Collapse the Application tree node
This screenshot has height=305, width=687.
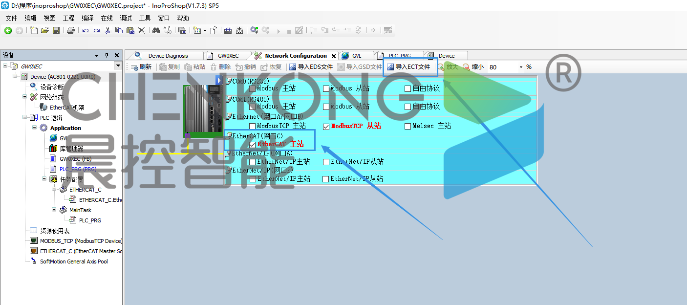coord(35,128)
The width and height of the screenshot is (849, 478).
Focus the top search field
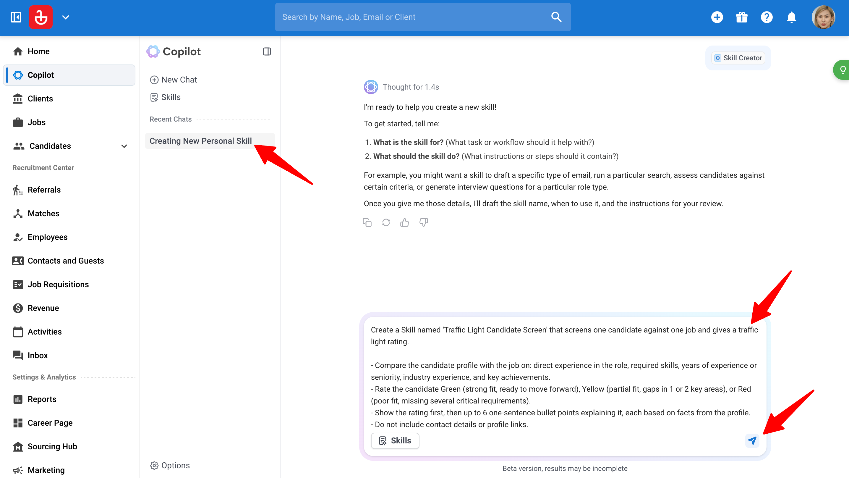[423, 17]
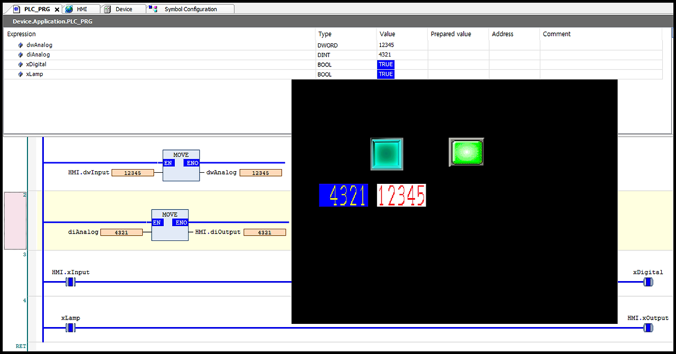Click the dwAnalog variable icon in watch list
676x354 pixels.
pos(20,45)
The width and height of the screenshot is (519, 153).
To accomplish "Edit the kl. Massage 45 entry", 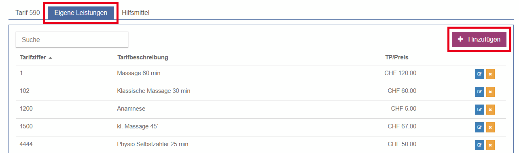I will point(479,127).

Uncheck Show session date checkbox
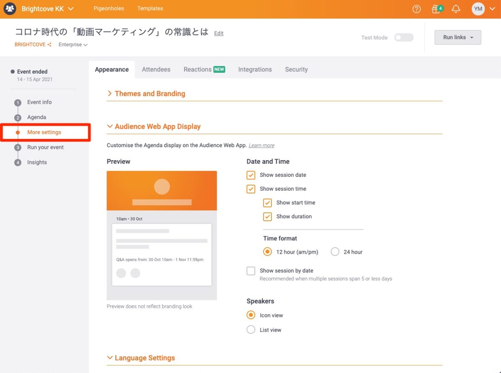point(251,175)
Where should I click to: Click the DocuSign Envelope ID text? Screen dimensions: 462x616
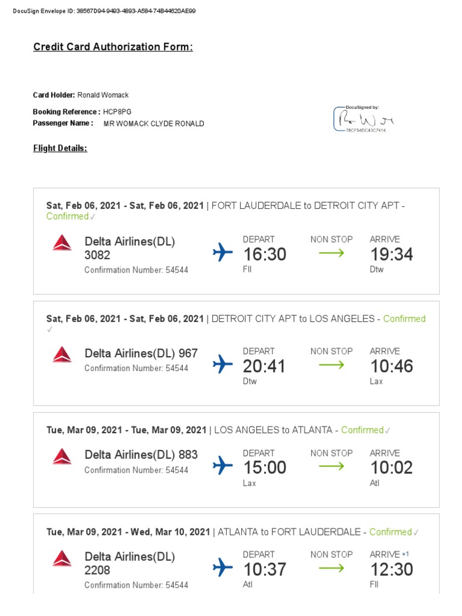tap(103, 11)
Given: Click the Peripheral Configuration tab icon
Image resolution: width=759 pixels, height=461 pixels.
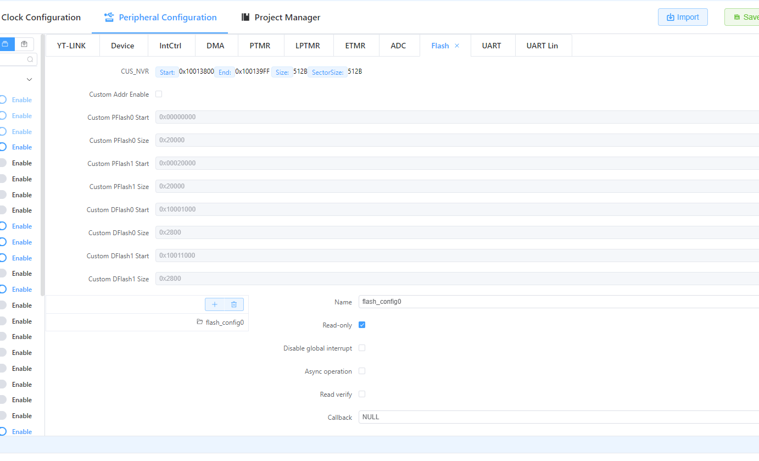Looking at the screenshot, I should pos(109,17).
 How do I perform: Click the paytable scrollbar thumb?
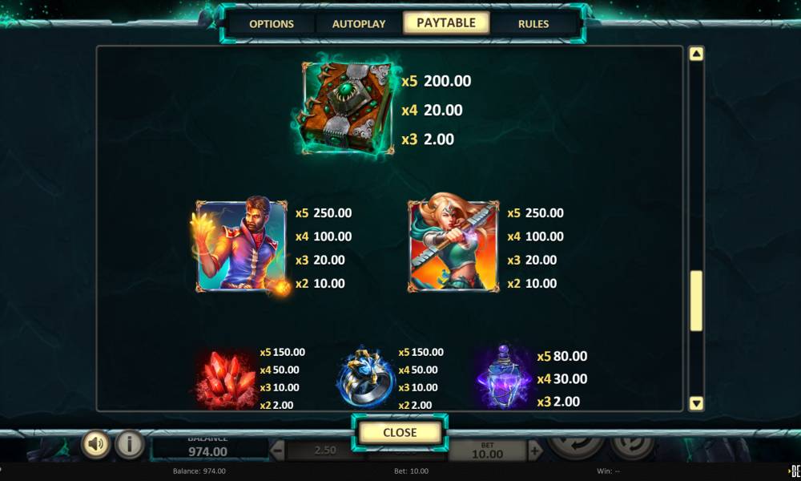696,301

__Work to complete__. Beginning with the line that holds "How do I perform: Click", return each line through the end of the records above exactly. Do not include pictures.

__Task result__.
 How do I perform: Click the paytable scrollbar thumb?
696,301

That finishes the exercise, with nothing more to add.